What is needed is an exact reproduction of the listing, without its pictures.
Information given Start Marker
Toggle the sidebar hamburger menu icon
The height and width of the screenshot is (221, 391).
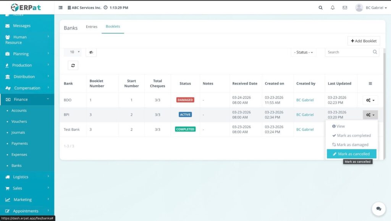pos(61,8)
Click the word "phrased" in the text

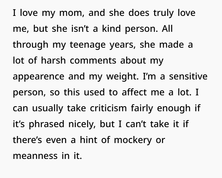click(47, 125)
Information given End Marker
Response area —
Toggle the sidebar hamburger menu icon
The height and width of the screenshot is (221, 391).
pos(61,8)
Click the word "phrased" in the text

click(47, 125)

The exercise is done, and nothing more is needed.